» PAGE EXTRACT:
*-*-*

Safe Motion Planning for Human-Robot Interaction: Design and Experiments

Abstract

Robots have been successfully employed in industrial settings to improve productivity and perform dangerous or monotonous tasks. More recently, attention has turned to the use of robots to aid humans outside the industrial environment, in places such as the home or office. For example, as the population in the developed world ages, robots that can interact with humans in a safe and friendly manner while performing necessary home-care/daily living tasks would allow more seniors to maintain their independence. Such devices could alleviate some of the non-medical workload from health-care professionals, and reduce growing healthcare costs. To achieve such objectives, robotic devices must become more safe and user friendly. Untrained users need to feel comfortable and confident when interacting with a device that, unlike most passive household appliances, is potentially active in its interaction with the user. Two key issues hampering the entry of robots into unstructured environments populated by humans are safety and dependability (Corke, 1999; Lee, Bien et al., 2001). To ensure the safety and intuitiveness of the interaction, the complete system must incorporate (i) safe mechanical design, (ii) human friendly interfaces such as natural language interaction and (iii) safe planning and control strategies. Our work focuses on this third item. The design of safe planning and control strategies can be divided into three key components: safe planning, human interaction monitoring, and safe control (Kulic and Croft, 2003). Discussion of the human monitoring and control system components can be found in Kulic and Croft (Kulic, 2005; Kulic and Croft, 2006a; Kulic and Croft, 2006b). Here, we specifically address the planning aspects related to safety in human-robot interaction (Kulic and Croft, 2005). First we discuss the development of a motion planning approach for robots that minimize a danger index based on the physical parameters of the robot and its proximity to the user. Then we present experiments where users are asked to evaluate the robot motions with regard to their perception of the safety of the robot motion. Subjects reported significantly less anxiety and surprise, and reported feeling more calm when safe planned motions were presented, as compared to a conventional motion planner.

*-*-*

[Dataset entries]

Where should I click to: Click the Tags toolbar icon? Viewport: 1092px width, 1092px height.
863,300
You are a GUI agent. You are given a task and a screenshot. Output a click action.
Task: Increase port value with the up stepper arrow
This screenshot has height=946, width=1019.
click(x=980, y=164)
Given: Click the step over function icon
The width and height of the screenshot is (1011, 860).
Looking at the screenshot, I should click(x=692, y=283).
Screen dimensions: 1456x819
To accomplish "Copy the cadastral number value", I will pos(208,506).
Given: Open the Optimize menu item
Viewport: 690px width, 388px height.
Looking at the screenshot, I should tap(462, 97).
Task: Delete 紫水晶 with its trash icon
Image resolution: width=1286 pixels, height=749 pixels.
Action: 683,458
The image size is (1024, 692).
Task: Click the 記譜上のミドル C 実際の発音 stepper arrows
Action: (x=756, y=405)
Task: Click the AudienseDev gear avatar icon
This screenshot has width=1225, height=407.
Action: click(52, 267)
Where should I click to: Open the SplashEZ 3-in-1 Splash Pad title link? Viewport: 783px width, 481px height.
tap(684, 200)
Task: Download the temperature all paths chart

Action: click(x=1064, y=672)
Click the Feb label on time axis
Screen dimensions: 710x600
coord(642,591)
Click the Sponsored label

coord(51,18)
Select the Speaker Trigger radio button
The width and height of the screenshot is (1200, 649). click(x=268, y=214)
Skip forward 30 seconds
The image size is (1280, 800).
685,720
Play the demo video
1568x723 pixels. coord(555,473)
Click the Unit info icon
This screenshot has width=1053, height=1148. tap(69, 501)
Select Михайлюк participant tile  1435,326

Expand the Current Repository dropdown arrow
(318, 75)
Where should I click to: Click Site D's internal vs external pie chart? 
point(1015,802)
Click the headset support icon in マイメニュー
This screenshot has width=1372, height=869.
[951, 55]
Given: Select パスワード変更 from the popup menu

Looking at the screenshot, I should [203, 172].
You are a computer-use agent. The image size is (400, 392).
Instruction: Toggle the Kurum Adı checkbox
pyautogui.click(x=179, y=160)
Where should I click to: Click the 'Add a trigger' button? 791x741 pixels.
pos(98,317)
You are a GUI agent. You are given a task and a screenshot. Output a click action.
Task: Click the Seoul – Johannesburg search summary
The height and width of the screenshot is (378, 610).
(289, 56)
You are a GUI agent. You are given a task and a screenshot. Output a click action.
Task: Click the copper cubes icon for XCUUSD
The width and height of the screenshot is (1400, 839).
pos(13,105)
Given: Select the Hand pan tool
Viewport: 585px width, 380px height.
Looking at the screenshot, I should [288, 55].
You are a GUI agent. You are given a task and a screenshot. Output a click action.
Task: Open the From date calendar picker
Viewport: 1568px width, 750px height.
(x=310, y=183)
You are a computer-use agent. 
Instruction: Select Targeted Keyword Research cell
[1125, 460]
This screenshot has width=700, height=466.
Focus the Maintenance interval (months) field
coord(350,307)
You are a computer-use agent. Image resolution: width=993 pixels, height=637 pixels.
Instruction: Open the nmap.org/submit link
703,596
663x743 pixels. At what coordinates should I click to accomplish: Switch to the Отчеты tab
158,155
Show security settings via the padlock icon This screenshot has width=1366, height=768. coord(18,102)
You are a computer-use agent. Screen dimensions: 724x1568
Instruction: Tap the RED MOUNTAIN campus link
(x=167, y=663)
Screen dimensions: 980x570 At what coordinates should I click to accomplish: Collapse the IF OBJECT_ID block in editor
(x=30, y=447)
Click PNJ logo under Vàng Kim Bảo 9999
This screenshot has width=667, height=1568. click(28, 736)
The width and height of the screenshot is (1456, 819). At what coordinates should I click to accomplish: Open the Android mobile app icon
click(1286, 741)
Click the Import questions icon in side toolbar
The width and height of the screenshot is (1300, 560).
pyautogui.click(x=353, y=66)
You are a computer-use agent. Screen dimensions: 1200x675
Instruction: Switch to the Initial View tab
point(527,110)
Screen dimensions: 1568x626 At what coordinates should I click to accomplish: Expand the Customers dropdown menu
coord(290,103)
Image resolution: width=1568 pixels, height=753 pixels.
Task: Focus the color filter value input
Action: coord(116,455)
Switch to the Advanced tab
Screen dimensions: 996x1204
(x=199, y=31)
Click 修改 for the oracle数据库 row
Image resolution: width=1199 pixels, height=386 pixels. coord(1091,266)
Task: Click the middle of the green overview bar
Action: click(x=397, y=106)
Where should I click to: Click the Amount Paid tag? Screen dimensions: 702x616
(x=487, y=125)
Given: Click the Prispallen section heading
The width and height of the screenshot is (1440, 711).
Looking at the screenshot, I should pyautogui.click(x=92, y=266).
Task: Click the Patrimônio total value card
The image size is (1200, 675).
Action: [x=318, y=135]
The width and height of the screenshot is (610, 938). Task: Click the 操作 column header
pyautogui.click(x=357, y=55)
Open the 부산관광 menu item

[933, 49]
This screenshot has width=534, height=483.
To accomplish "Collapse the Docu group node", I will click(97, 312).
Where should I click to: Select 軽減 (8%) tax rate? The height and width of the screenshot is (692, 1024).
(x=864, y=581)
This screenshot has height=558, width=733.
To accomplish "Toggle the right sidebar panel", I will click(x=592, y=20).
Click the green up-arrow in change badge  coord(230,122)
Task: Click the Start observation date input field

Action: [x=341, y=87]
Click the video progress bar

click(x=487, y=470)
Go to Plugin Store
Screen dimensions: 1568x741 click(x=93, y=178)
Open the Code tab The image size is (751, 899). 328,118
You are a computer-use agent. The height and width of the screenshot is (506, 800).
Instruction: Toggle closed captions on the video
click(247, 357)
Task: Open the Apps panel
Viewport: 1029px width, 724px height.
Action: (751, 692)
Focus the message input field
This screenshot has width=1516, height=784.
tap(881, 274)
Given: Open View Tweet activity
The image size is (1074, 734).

*-*-*

» WORK REQUIRED:
Please translate this sentence from the abstract on safe motion planning into Spanish: "Untrained users need to feel comfortable and confident when interacting with a device that, unlike most passive household appliances, is potentially active in its interaction with the user."

» RESULT OF THIS TASK:
Los usuarios sin formación necesitan sentirse cómodos y seguros al interactuar con un dispositivo que, a diferencia de la mayoría de los electrodomésticos pasivos, es potencialmente activo en su interacción con el usuario.